→ Exercise objective:
Skip every line before the one containing "Given: Click the", then copy that line and the rest of the entries below exactly, through the last line.
..............................
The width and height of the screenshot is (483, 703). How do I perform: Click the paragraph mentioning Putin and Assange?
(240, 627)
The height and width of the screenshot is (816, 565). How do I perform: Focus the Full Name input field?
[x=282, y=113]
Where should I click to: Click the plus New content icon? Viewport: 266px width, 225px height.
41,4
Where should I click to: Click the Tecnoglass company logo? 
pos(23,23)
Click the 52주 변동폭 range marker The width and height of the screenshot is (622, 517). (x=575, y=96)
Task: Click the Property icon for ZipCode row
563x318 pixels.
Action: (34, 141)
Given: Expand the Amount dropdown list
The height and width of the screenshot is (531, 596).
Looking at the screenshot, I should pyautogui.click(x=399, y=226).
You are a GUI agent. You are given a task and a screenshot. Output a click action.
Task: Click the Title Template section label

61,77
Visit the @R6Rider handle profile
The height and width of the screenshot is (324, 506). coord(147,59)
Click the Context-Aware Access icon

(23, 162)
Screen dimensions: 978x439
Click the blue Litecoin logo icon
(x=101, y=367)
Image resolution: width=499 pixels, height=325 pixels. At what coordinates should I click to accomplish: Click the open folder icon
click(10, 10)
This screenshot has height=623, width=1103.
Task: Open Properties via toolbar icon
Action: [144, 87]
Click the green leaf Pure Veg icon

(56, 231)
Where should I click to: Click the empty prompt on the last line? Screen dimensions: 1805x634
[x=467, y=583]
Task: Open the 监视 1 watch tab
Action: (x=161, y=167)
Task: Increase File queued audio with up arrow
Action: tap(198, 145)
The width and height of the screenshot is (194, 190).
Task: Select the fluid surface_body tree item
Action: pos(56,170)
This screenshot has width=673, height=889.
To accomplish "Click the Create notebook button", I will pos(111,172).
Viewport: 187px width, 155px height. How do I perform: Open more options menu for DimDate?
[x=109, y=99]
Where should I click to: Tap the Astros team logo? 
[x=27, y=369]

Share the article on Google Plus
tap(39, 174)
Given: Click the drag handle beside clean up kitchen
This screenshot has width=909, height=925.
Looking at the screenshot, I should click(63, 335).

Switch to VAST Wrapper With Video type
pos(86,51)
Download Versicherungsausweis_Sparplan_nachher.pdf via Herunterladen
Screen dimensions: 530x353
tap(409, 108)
..............................
→ Answer to this problem:
Given: Click the drag handle beside clean up kitchen
This screenshot has width=909, height=925.
Looking at the screenshot, I should click(63, 335).

Switch to VAST Wrapper With Video type
pos(86,51)
Download Versicherungsausweis_Sparplan_nachher.pdf via Herunterladen
Screen dimensions: 530x353
tap(409, 108)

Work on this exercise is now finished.